57. The State also pointed out the risk of ‘carbon leakage’, which the State understands to be the risk that companies will move their production to other countries with less strict greenhouse gas reduction obligations. The State has failed to substantiate that this risk will actually occur if the Netherlands were to increase its efforts to reduce greenhouse gas emissions before 2020. The same applies to the related assertion of the State that more ambitious emission reductions will undermine the ‘level playing field’ for Dutch companies. The State should have provided substantiation for these assertions, especially considering that other EU Member States are pursuing a stricter climate policy (see legal ground 26). Moreover, in light of among other things Article 193 TFEU, it is difficult to envisage without further substantiation, which is lacking, that not maintaining a ‘level playing field’ for Dutch companies would constitute a violation of a particular legal rule.

58. In this context, it is worth noting that the State itself has committed to reduce emissions by 49% in 2030, in other words, by a higher percentage than the one to which the EU has committed, for which these arguments are apparently not decisive.

59. The State has also argued that adaptation and mitigation are complementary strategies to limit the risks of climate change and that Urgenda has failed to appreciate the adaptation measures that the State has taken or will take. This argument also fails. Although it is true that the consequences of climate change can be cushioned by adaptation, but it has not been made clear or plausible that the potentially disastrous consequences of excessive global warming can be adequately prevented with adaptation. So while it is certainly logical for the State to also take adaptation measures, this does not take away from its obligation to reduce CO2 emissions quicker than it has planned.

60. The State has furthermore argued that the emission reduction percentage of 25-40% in 2020 is intended for the Annex I countries as a whole, and that this percentage can therefore not be taken as a starting point for the emission reduction an individual Annex I country, such as the Netherlands, should achieve. The State has failed to provide substantiation why a lower emission reduction percentage should apply to the Netherlands than for the Annex I countries as a whole. That is not obvious, considering a distribution in proportion to the per capita GDP, which inter alia has been taken as a starting point in the EU’s Effort Sharing Decision for distributing the EU emission reductions among the Member States. There is reason to believe that the Netherlands has one of the highest per capita GDP of the Annex I countries and in any case is far above the average of those countries. That is also evident from Appendix II of the Effort Sharing Decision, in which the Netherlands is allocated a reduction percentage (16% relative to 2005) that is among the highest of the EU Member States. It is therefore reasonable to assume that what applies to the Annex I countries as a whole should at least also apply to the Netherlands.

* [STORED DATA]:
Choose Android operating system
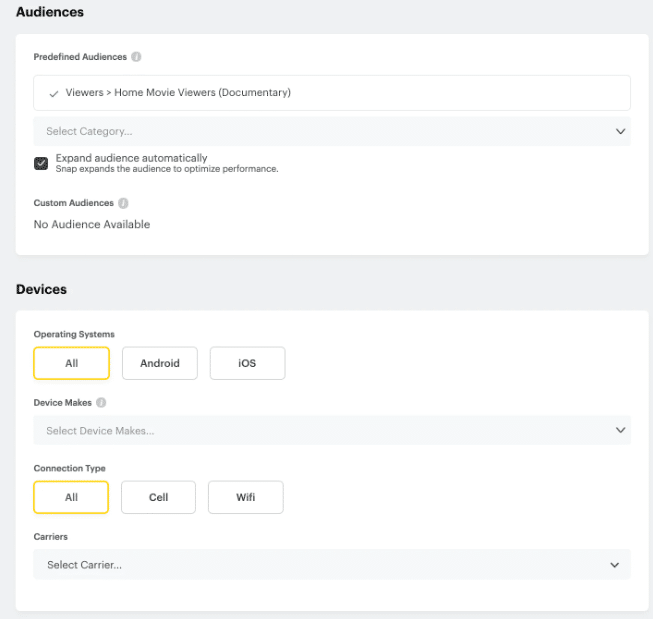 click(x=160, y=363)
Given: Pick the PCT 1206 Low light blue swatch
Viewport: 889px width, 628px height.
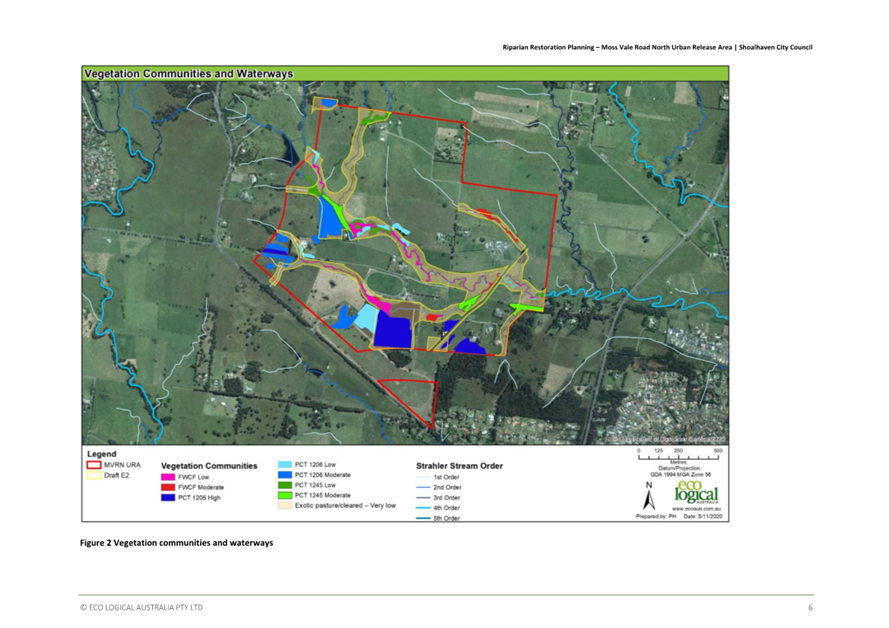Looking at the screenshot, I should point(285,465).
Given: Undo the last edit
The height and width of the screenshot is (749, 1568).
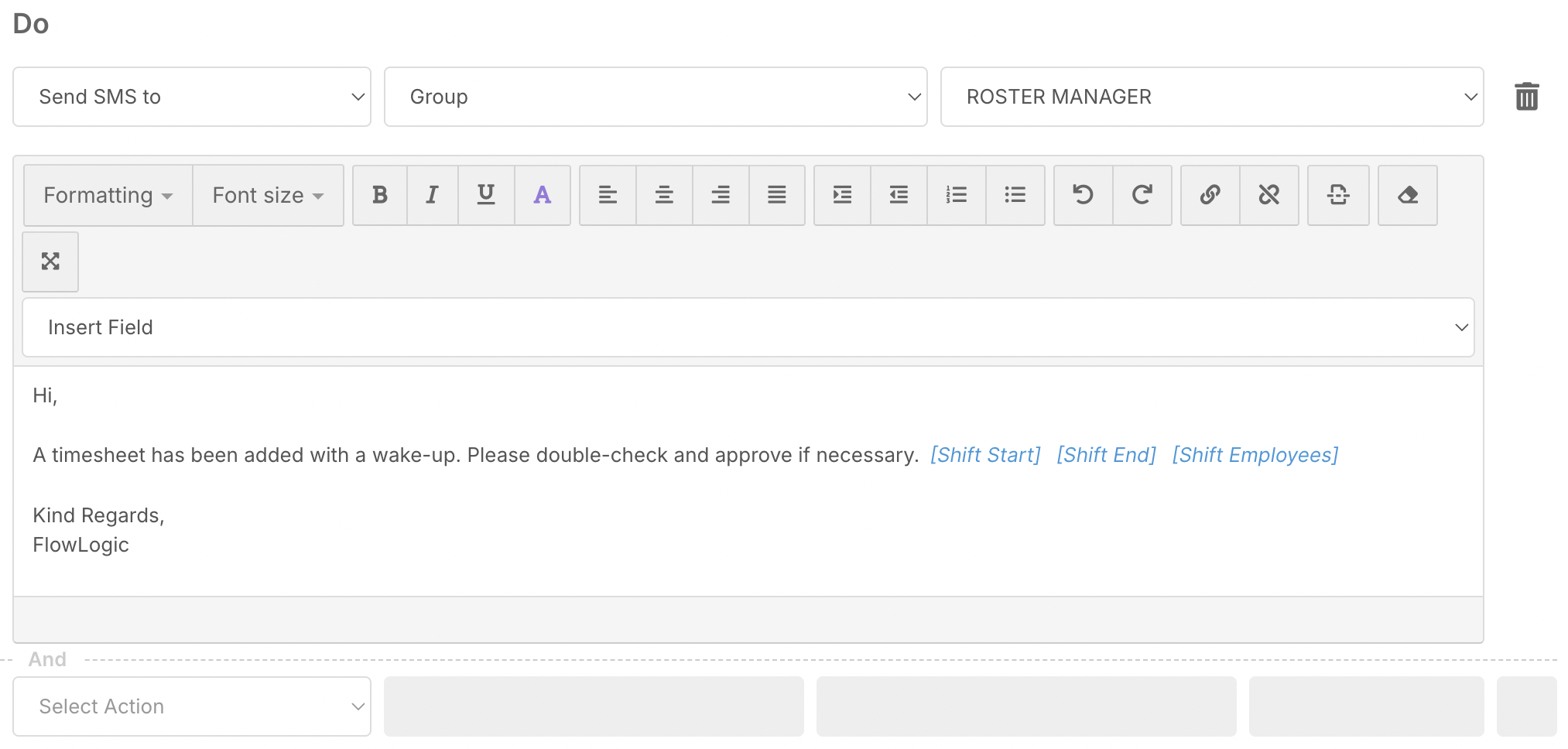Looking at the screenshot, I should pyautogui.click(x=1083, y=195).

==

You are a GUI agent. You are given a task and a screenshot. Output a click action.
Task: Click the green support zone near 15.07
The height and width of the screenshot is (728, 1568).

* [GIVEN TASK]: Please go on with the passage on the Dutch State's arguments about emission reductions, starting after its last sentence.

* [ANSWER FOR THIS EXERCISE]:
61. The State has also put forward that the Dutch greenhouse gas emissions, in absolute terms and compared with global emissions, are minimal, that the State cannot solve the problem on its own, that the worldwide community has to cooperate, that the State cannot be deemed the party liable/causer (‘primary offender’) but as secondary injuring party (‘secondary offender’), and this concerns complex decisions for which much depends on negotiations.

62. These arguments are not such that they warrant the absence of more ambitious, real actions. The Court, too, acknowledges that this is a global problem and that the State cannot solve this problem on its own. However, this does not release the State from its obligation to take measures in its territory, within its capabilities, which in concert with the efforts of other states provide protection from the hazards of dangerous climate change.

63. The precautionary principle, a generally accepted principle in international law included in the United Nations Framework Convention on Climate Change and confirmed in the case-law of the European Court of Human Rights (Tǎtar/Romania, ECtHR 27 January 2009, no. 67021/01 section 120), precludes the State from pleading that it has to take account of the uncertainties of climate change and other uncertainties (for instance in ground of appeal 8). Those uncertainties could after all imply that, due to the occurrence of a ‘tipping point’ for instance, the situation could become much worse than currently envisioned. The circumstance that full scientific certainty regarding the efficacy of the ordered reduction scenario is lacking therefore does not mean that the State is entitled to refrain from taking further measures. High plausibility, as described above, suffices.

64. The State’s defence of the lack of a causal link also fails. First of all, these proceedings concern a claim for imposing an order and not a claim for damages, so that causality only plays a limited role. In order to give an order it suffices (in brief) that there is a real risk of the danger for which measures have to be taken. It has been established that this is the case. Moreover, if the opinion of the State were to be followed, an effective legal remedy for a global problem as complex as this one would be lacking. After all, each state held accountable would then be able to argue that it does not have to take measures if other states do not so either. That is a consequence that cannot be accepted, also because Urgenda does not have the option to summon all eligible states to appear in a Dutch court.

65. Regarding the plea of a lack of the required relativity within the meaning of Book 6 Section 163 of the Dutch Civil Code, the Court states first and foremost that these proceedings constitute an action for an order and not an action for damages. The violated standards (Articles 2 and 8 ECHR) do seek to protect Urgenda and its supporters. For this reason alone, the plea is dismissed.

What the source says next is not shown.